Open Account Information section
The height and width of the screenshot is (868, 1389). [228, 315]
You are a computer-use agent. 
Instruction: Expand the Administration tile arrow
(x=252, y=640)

§ Exercise directions
Please set down, word for word, the lines from the one containing "You are a computer-use agent." through the last line.

§ Answer to this exercise
You are a computer-use agent. 
Instruction: Expand the Administration tile arrow
(x=252, y=640)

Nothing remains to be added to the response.